_Exercise description_. Find and return every line of the data that contains the word "yang".

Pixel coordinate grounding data
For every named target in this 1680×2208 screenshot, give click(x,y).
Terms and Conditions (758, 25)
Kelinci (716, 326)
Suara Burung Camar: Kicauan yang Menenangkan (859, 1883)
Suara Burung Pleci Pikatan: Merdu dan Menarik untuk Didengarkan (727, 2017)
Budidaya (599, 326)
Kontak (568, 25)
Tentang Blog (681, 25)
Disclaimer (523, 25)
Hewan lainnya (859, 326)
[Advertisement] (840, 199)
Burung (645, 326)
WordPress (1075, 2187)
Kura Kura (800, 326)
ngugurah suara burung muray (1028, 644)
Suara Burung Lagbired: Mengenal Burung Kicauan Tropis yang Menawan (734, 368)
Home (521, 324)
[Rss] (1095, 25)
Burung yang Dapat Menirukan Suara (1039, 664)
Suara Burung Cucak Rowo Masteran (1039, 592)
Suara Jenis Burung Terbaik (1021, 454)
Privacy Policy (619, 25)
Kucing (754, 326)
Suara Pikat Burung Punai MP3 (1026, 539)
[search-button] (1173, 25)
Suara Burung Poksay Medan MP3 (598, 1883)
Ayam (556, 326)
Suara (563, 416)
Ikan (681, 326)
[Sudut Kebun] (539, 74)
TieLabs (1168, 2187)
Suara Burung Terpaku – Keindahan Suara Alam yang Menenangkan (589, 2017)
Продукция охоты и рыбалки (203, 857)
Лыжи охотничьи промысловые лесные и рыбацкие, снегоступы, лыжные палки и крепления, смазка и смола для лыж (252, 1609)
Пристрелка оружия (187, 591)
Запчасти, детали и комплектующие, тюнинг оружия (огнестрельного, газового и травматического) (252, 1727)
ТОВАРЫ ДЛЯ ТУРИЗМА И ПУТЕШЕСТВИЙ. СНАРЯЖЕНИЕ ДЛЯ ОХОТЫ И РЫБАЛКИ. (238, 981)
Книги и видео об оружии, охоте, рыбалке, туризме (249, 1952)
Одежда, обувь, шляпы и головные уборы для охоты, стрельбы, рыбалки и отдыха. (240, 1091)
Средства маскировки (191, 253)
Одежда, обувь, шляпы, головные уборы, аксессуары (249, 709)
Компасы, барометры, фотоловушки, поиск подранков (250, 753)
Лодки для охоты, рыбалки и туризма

_Exercise response_.
Suara Burung Camar: Kicauan yang Menenangkan (859, 1883)
Suara Burung Lagbired: Mengenal Burung Kicauan Tropis yang Menawan (734, 368)
Burung yang Dapat Menirukan Suara (1039, 664)
Suara Burung Terpaku – Keindahan Suara Alam yang Menenangkan (589, 2017)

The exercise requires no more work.